The $370 billion dollars — designed to move the country away from fossil fuels and toward solar, wind and other renewables — is dubbed the Inflation Reduction Act and is expected to be passed by the House this week. (In case you don’t remember, Senator Joe Manchin III cited inflation as a major reason for not supporting an earlier draft of the bill.)
The name is actually fitting because there is a direct link between climate change and rising prices no matter where you are in the world. Today I’ll explain that link and talk about how those billions in spending in the future could actually help reduce inflationary pressures, not increase them.
The ‘fossiflation’ problem
Fossil fuels are subject to abrupt changes in supply, and those changes can trigger shocks in energy markets that fuel inflation around the world. We’re seeing that now with the Russian invasion of Ukraine, and we’ve seen it before. For example, in the late 1970s, sharp declines in Middle Eastern oil exports caused energy prices to rise in the United States. On a certain moment, inflation rose to 9 percent.
In the summer of 1979, President Jimmy Carter… solar panels installed on the roof of the West Wing of the White House. The gesture was symbolic. Carter and his advisors knew that investing in renewable energy was one way to protect consumers from inflation.
That’s because, unlike oil and gas, wind and sunlight are free (although the power plants they use are expensive to build). And even though there are cloudy and windless days, stocks are not subject to geopolitics.
“For fossil fuels, most of the costs are the raw material. It’s the operating costs, the fuel,” said Gernot Wagner, a climate economist at Columbia Business School. “With renewable energy, it’s the exact opposite, in that it’s primarily the solar panel that costs a lot. And once it’s installed, you’re basically printing money.”
What ever happened to those White House solar panels? Carter lost the 1979 presidential election in a landslide and his successor, President Ronald Reagan, had them removed in 1986. now kept at the National Museum of American History.
The risks of delay
The transition to cleaner energy takes time. The less time you have, the greater the chance of economic disruption.
For example, if countries cut back fossil fuels sharply before cleaner energy sources, such as wind and solar, are fully developed, the imbalance is likely to push prices up. Likewise, consumers may want to buy new products, such as electric cars, that are not yet available in large numbers.

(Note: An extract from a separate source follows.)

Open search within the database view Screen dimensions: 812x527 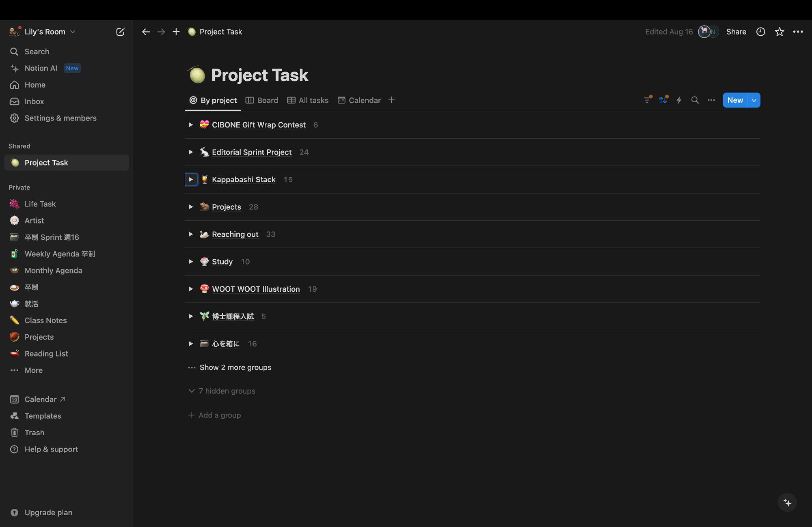(x=695, y=100)
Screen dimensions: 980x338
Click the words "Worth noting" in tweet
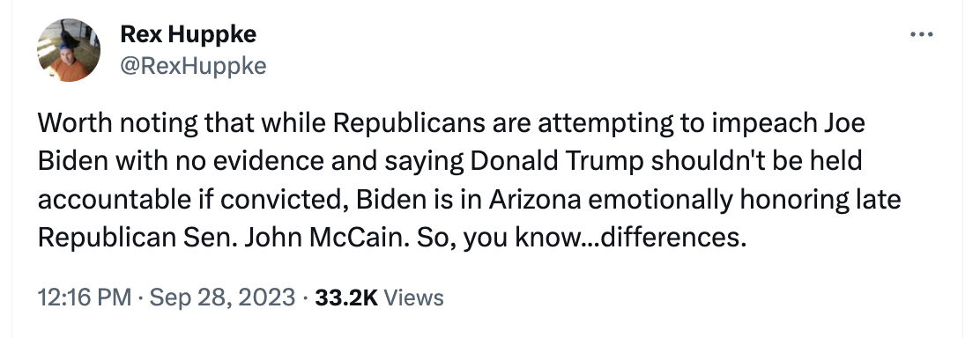click(x=117, y=124)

Again, the imbalance will most likely lead to higher prices.
“These are the risks arising from the measures taken by governments to transition to a greener economy, such as a carbon tax, green technological innovations or changing consumer preferences for greener products,” said Irene Heemskerk, head of the European Central Bank’s Climate Change Center. .
But walking slowly in the energy transition is not the answer. Heemskerk told me that these risks mean that countries must act early and decisively for an orderly transformation that does not lead to significant price increases.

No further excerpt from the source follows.